We were currently making our way down a dark and dusty set of stairs leading to the library's basement. I couldn't help but wonder why these rickety old planks of wood were so dirty?I mean isn't Spike supposed to keep things all spic and span around here? What gives, man? The little purple lizard was losing his touch, as far as I was concerned. A real man makes sure that his duties are fulfilled, no matter what. It goes without saying, really.

Though, then again, the poor guy probably puts up with quite a lot of crap on a regular basis, from what I've seen on the show. I guess I couldn't fault him for getting tired or missing somethings here and there. Everyone needs to take it easy now and again, or they burn out. Right, so I'm giving the little guy a pass on the gunk my poor green hooves have to slip on. It's not up to me to be so judgmental or getting on him for not cleaning something. Seems like he has it rough enough as it is and could probably use a little bro support.

Right, cool.

Anyway, after we managed to lure Pinkie Pie out of hiding, and after she stopped crushing me in a hug that made my wings do questionable things, I gave her the 411. I told her how I wanted to meet every pony else among their friends and also thought it'd be nice to spend some time with my (technically new) big sister and I figured she new how to find them. Turns out I was right, she said something about how she could use of Pinkie Sense like a Friend-dar, that being a 'Friend radar', and new where all her friends where at any given time. Okay, so I ignored how disconcerting the idea that if you wanted to get away from Pinkie you couldn't was, and decided to issue out her orders. After giving her the mission of rounding up the Mane Six and bringing them back to the snack bowl for us to regroup, the cotton candy-maned party mare adjusted her camo helmet, gave a stiff salute, and through a smoke bomb at her hooves, vanishing into the crowd.

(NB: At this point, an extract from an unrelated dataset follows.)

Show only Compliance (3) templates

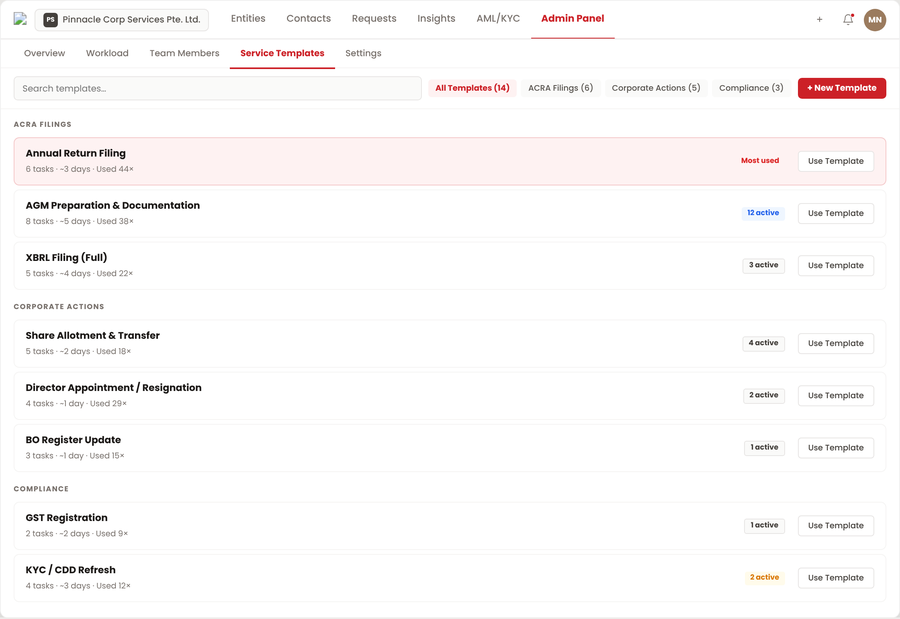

Alright, I have to say I was thoroughly entertained by her antics and made a note to spend a day with Pinkie Pie sometime in the future. I had always wondered about the impossible powers she held, and made it a goal to try and see how many I could witness. Dear god, what would happen if Pinkie Pie ever donned the Mask from that one Jim Carrey movie!!!?

...probably nothing, now that I think about it. I mean, she already has all those powers in the first place, I can't imagine much changing if she put it on.

Huh, okay, false alarm.

Anyway, after Pinkie went all “NINJAH VANEESH!” on us, Twilight realized that with my method of having drawn the pink one out in the open has left us without a bowl of punch. And so here we were, delving into the depths of the 'treebrary' to grab some bottles of juice to bring up and make some more punch. We had first went to the kitchen to see if there was any there, but to no avail. Luckily, Twilight remembered there was some sparkling juice and lemonade in the basement left over from New Luna's Eve, and should still be good. I figured it would make a decent punch, as far as I knew about it, so I went to help her.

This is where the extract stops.